The fragrance business in nothing to sniff at. Global sales are $27.5 billion and $5.2 billion in the U.S. alone. While you have a handful of African-American celebrities with their own scents distributed through the industry’s major players, it is rare to find an African-American perfumer. Seth Kornegay is one.
His company, Seth Kornegay, creates exotic and exclusive scents. The company was just launched this year on May 15, 2013. “As a fragrance designer and African-American luxury perfumer, I felt the time was right to launch our brand focusing on both national and global exposure,” says Kornegay. He says according to his knowledge, he is the only independently owned African-American fragrance house in the country. To that end, he says, “Hopefully my exposure will encourage more people of color to join this exciting profession.”
Kornegay self-funded the venture with his own funds and money from family members.
His scents are limited editions and utilize unique blends and each costs $365 for 1.7 ounces. There is: Orla, which he created in honor of Michelle Obama and features rose garden interspersed with notes of tuberose and African violets with Pear Williams eau de vie; men’s fragrance Homme Forte, which features alpine whiffs and amber notes accentuated with exotic Northern herbs, woody notes of armoise, and Himalayan musk; and Petra, which expands the boundaries of traditional fragrance ingredients by featuring amber notes melded with alpine freshness and the unique combination of white and dark woody notes exquisitely combined with exotic, wild Northern herbs and rare barks with high-class Islay single-malt Scotch whiskey.
Kornegay also offers speciality, custom scents.
Kornegay says he has always been intrigued by scents. “I have always been fascinated with scent. It can have an arresting effect on one's sense of being - from lighting a scented candle for aromatherapy to wearing a fine fragrance,” he explains. “Even though I have an executive business background, fashion has always been an integral part of my personal life. The fragrance you wear is equally as important as your attire, if not more so. It's very easy to remember the last time you complimented someone on their attire--although it is probably a stretch to remember your last compliment regarding someone’s captivating fragrance.”
According to Kornegay, his blends of unexpected ingredients helps him stand out from the pack. “We pride ourselves on using all natural high-quality exotic ingredients. This separates us from the rest of the perfume world, and an integral part of who we are as a fragrance house,” he points out. “For instance, in our fragrance Petra, we used Islay Scotch Whiskey to give the fragrance a layer of complexity that was so alluring we felt it best to make it unisex. Another prime example is Orla, the fragrance inspired by the First Lady, Michelle Obama. We incorporated Pear Willams eau de vie into a floral scent to create a magnificent fragrance worthy of royalty, but available to the public.”

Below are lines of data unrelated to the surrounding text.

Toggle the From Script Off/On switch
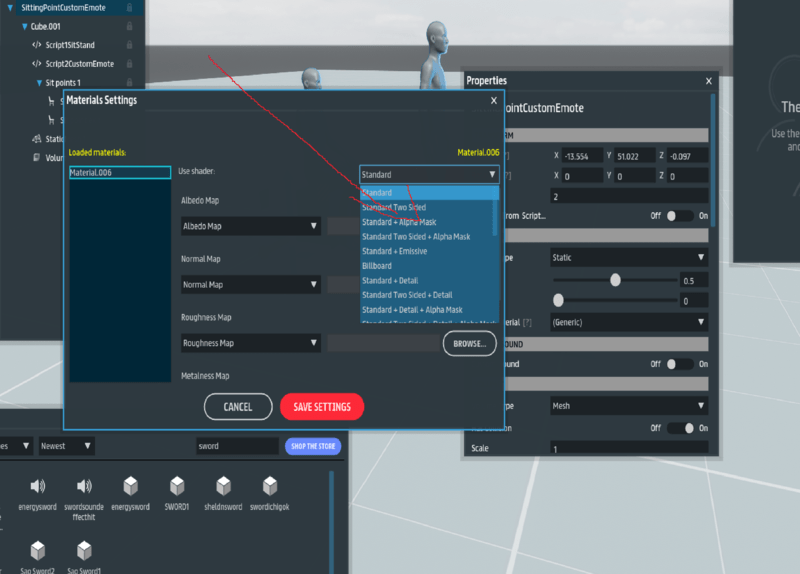The height and width of the screenshot is (574, 800). click(680, 216)
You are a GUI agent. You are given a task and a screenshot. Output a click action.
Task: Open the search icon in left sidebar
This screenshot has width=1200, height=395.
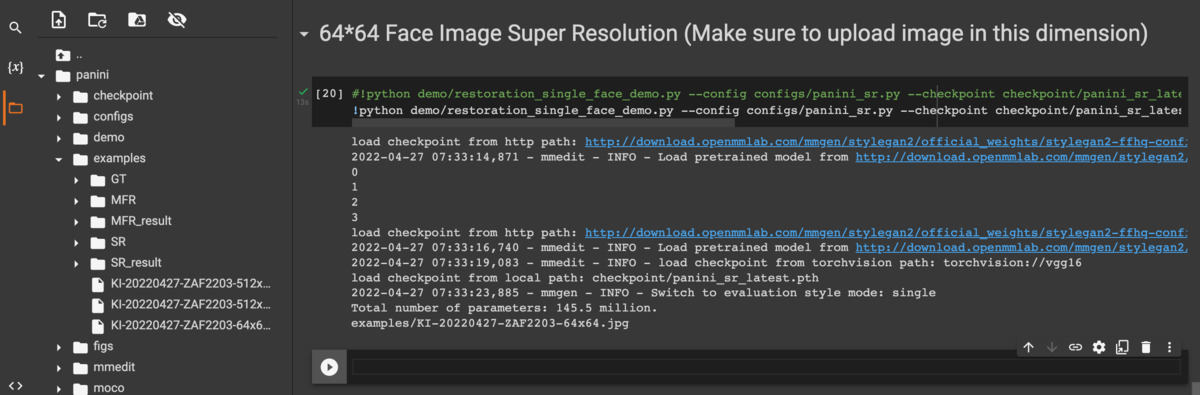point(15,28)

For Kornegay, it’s the ingredients that matter most. “In general, all-natural ingredients are what separates a fine fragrance from commercially mass-marketed fragrances made from synthetics. Using exotic ingredients really allows us to bring out the artisanal depth of perfumery, stretching the bounds of the craft to new heights,” he says. “For me, the art of high perfumery demands the best natural ingredients on the planet. I will not produce a fragrance I would not personally wear--or give to a woman I love.”
Sales have succeeded what he expected for the first year. “We are very pleased to date. Sales in Asia and the Middle East have outpaced domestic sales by two to one,” says Kornegay. “In addressing price, as you know, our products are eau de parfum--which is extremely expensive. We are, however, introducing an eau du toilette version of these fragrances that will be under $200 and a 30ml roll-on version for around $100. This is to diversify our clientele as I firmly believe fine fragrance is for everyone, not just the wealthy,” notes Kornegay.
This first year, the perfumer says he is using it to learn first-hand aspects of the industry. “Our goal for this year is to grow slowly and understand all the nuances of our consumers so that we can not only meet--but exceed their needs and expectations. For the remainder of this year, I want to analyze data and trends. In addition to this, I am in the lab creating wonderful fragrances for our new line and a line of scented candles coming this fall,” says Kornegay.
Kornegay is excited about the ports ahead. “Developing my own fragrance house gives us the latitude and freedom to create what we want--not what's dictated,” he says. “That freedom and individuality is required to service a niche market that demands exclusivity, exceptional quality and luxury.”